Quick air-powered rockets

Here's a very quick slightly weekend-morning educational project to do with kids. To make it more educational, one can try to have kids figure out a method for measuring how high the rockets go. (Two methods off-the-top of my head: use a quadrant--or phone app that provides similar functionality--and trigonometry, or measure how far the shadow of the rocket goes from the launch zone, and compare the shadow length of something of known height.)

1 comment:

  1. Alex:

    Reminds me of the good old days although this is waaaaay too tame compared to what I used to do and what my grandmother used to do! While you were somewhere between graduating from diapers and going through the terrible twos, I was in a rocketry class for science for one semester in the 9th grade. I am really an airplane person. I would have preferred something on airplane flight, but rocketry was what was offered. We used water rockets. We filled up the plastic rocket with water part way, and we pumped in air with a hand pump which also had a trigger mechanism. We then pulled the trigger and off into the wild blue yonder the rocket went. The height that these rockets could reach was about 200 feet. The object was to get the right combination of water volume to air pressure to get the maximum height. Our neighborhood was also under the final approach to Detroit Wayne County Metropolitan Airport (DTW). Back then those Boeing 707's would come in regularly overhead one after the other. Sometimes you'd get the old DC-8's, the Convair 880's, the 727's and DC-9's, as well as the L1011's and DC-10's. In those days there were great names in the sky like Pan-Am, Eastern, Northwest Orient, North Central and Braniff. Occasionally you would see a British Overseas Airways Corporation (BOAC) flight. They also served real food on board too. Those engines where really loud and to my ears lovely. Those were heady days too, because Frontier Airlines had just hired their first female pilot. We were pretty naughty back then, and would shoot our water rockets at the planes overhead, although the planes were well out of range and moving way too fast.

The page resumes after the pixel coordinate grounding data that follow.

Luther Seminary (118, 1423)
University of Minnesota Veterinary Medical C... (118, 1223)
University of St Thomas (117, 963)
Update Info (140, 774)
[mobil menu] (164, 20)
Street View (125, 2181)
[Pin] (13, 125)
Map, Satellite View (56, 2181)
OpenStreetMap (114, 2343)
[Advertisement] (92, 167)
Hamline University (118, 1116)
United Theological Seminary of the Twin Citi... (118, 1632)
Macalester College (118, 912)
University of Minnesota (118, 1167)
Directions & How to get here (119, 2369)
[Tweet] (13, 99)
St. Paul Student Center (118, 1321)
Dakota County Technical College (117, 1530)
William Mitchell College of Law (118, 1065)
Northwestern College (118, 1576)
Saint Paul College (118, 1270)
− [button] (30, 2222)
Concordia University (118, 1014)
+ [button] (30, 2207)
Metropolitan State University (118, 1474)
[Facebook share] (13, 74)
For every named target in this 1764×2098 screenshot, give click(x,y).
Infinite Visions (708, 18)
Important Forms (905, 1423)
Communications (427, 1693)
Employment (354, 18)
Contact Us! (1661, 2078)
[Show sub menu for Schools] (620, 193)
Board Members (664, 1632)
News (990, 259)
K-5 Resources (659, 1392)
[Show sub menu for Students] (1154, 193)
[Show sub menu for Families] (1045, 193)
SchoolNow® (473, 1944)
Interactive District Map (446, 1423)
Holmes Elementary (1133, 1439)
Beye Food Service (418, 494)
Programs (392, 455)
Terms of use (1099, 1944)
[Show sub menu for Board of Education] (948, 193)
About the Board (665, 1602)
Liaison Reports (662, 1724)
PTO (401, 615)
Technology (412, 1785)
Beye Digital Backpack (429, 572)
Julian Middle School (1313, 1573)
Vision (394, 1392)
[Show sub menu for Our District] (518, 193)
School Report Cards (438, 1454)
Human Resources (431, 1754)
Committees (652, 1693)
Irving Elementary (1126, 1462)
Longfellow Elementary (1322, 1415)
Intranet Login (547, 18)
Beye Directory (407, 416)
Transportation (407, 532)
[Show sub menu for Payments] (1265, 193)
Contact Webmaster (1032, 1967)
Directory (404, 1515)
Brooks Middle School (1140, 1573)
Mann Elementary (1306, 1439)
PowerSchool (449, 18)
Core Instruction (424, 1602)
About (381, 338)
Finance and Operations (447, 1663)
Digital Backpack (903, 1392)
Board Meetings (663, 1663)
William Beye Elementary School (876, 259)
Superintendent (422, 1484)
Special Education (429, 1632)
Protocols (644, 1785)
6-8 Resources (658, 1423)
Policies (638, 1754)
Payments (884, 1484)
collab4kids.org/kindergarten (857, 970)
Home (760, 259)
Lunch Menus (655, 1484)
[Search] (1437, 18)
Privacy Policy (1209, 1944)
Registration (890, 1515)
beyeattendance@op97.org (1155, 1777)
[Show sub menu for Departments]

    My sister and I were also into shooting off bottle rockets and other rockets on the 4th of July. One year we acquired a pretty good arsenal, and we had these rockets with fins on them which were supposed to go up pretty high before blowing up. Well one of these rockets got to a height of about 8 feet and suddenly transitioned from vertical flight to horizontal flight and flew through several people's back yards. We freaked out and called an immediate cease fire so that none one could trace the stray rocket back to us.

    Then back in the really good old days, when the Czar was in charge, my maternal grandmother and her brother were into making rockets back when they were kids. My grandmother rolled up the tubes and made the fuses, while my grand uncle made the gun powder. It was New Years Eve at the home of my great grandparents. Grandma and grand uncle where making the rockets. An accident happened and they came close to setting the powder on fire. In the next room, my great grandparents were playing cards totally oblivious to how close they came to all being blown up!